Throughout the development-era year that spanned from the 50s to the 70s, and roughly conincided and were marked by dictatorships and hard times in schools and factories for many people, a period that was also co-terminus witH the Pak Chung Hee regime (1961-1979), photography was largely a pastime of the elite, in a society where many people were much more concerned with where their next meal was coming from than over obtaining and expensive photographic equipment imported from Japan and Germany. That is, until 1980s and 1990s, when a string of high-profile lawsuits over use of prominent social figures' images burst into the public consciousness (in 1982, 1986, 1990, and 1993, generally involving the  commercial use of people's images without their explicit permission) and is where I believe the legal term chosang-kweon ("the legal right to control one's facial image") first began being bandied about by laypeople. 

Ground zero of when one starts to see the term chosang-kweon start popping up in newspapers is 1982.

Ground zero of when one starts to see the term chosang-kweon start popping up in newspapers is 1982.

A political cartoon illustrating a column on the subject of cameras and the public, written in 1982.

A political cartoon illustrating a column on the subject of cameras and the public, written in 1982.

By the time a string of cases regarding the right to publish people's faces in newspapers runs its course throughout the 80s and 90s, the term is firmly entrenched in the public consciousness. 

From 한국신문사진론, by 장충종 p. 182.

From 한국신문사진론, by 장충종 p. 182.

But before we go any further, we must first go through a short primer on photographic law in South Korea. To begin with, it is important to understand that in a nominally Confucian society, based as it is on clearly-defined and circumscribed social relationships, one's reputation vis a vis one social role and expectations is everything. This is why lawsuits for damage to one's reputation abound in Korean society. Starting a rumor that harms someone else's reputation is clear grounds for a lawsuit, whether or not the information conveyed is actually true.

According to the Korean Constitution, all citizens have a "right to privacy" that extends in particular to the "right to one's facial image." Violation of that right to privacy vis a vis publishing someone's face without their expressed permission (e.g. a couple sharing an ice cream cone in the park) is understood to be a "violation of the right to one's facial image" (초상권침해). The public has a very heightened awareness of this legal concept, in the same way that Americans are overly conversant in psychological terms such as "co-dependency" or "anal retentiveness" or a person being a "paranoid schizophrenic." But it doesn't mean a lot of people actually know what those things really mean, in the original terms of the field they come from.

Same with Koreans, who generally don't speak in such highly-specific jargon. So, the fact that people refer to this very, very specific legal concept should be a give that most people actually don't know what they're talking about. The right to privacy is a generally-protected legal right, just like the "right to one's facial image." However, the right to sue someone for damages for violation of said right is a part of CIVIL LAW (민법), where you can recoup damages for all kinds of violations to your person. There is no aspect of CRIMINAL LAW (형법) linked to the right to privacy or the right to one's facial image that says it is actually illegal to take someone's picture.

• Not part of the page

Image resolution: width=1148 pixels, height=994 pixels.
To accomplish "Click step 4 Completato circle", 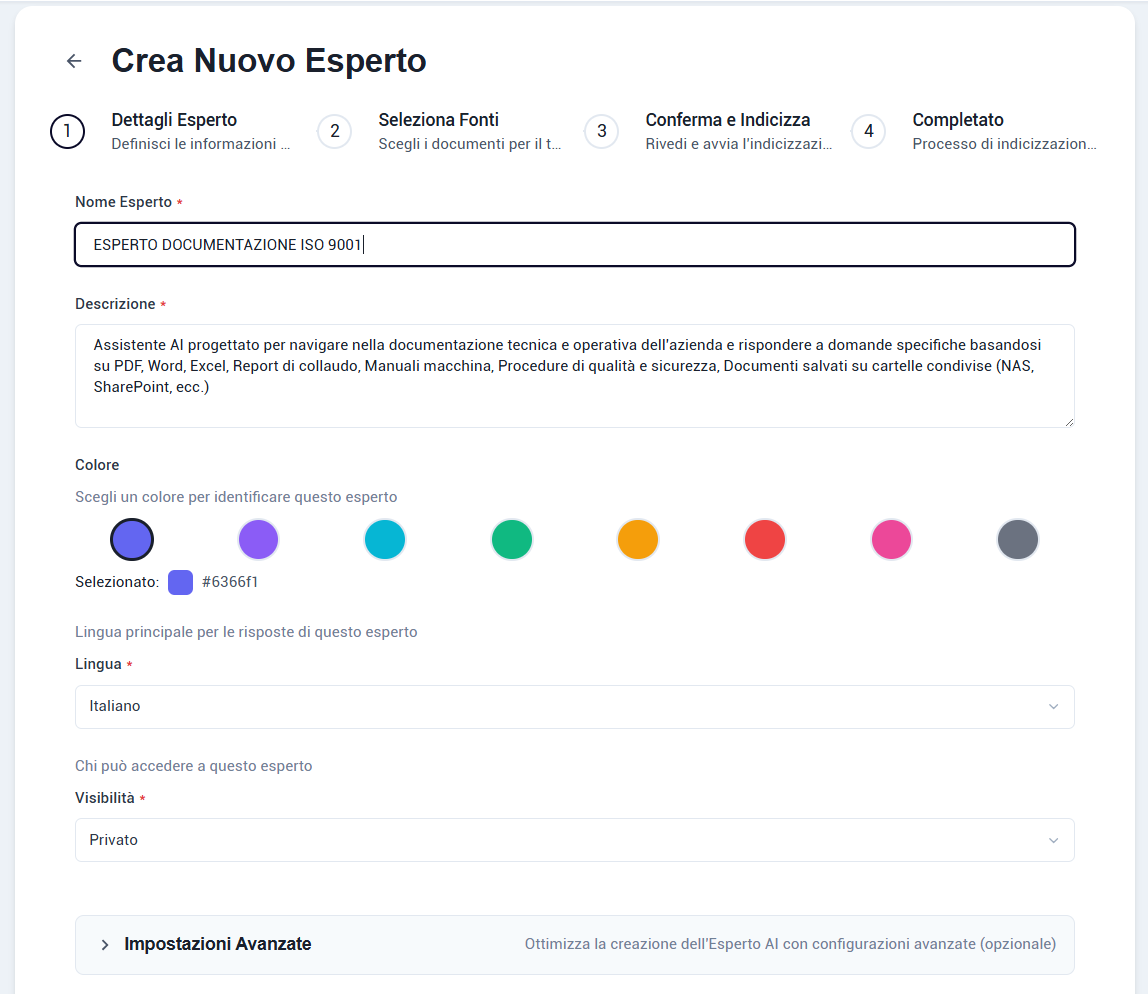I will pos(868,131).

If damage results from the "printing or reproduction" of a picture, then you can be sued in a civil law case. And even there, according to further explications of that particular subject in civil law, the person has to demonstrate actual specific damages that resulted from the picture being printed. That's the key point -- not only must the case be argued in a civil case, there has to be more to it than just the fact you took the picture -- actual, concrete damages have to be shown to have specifically resulted from the picture you took.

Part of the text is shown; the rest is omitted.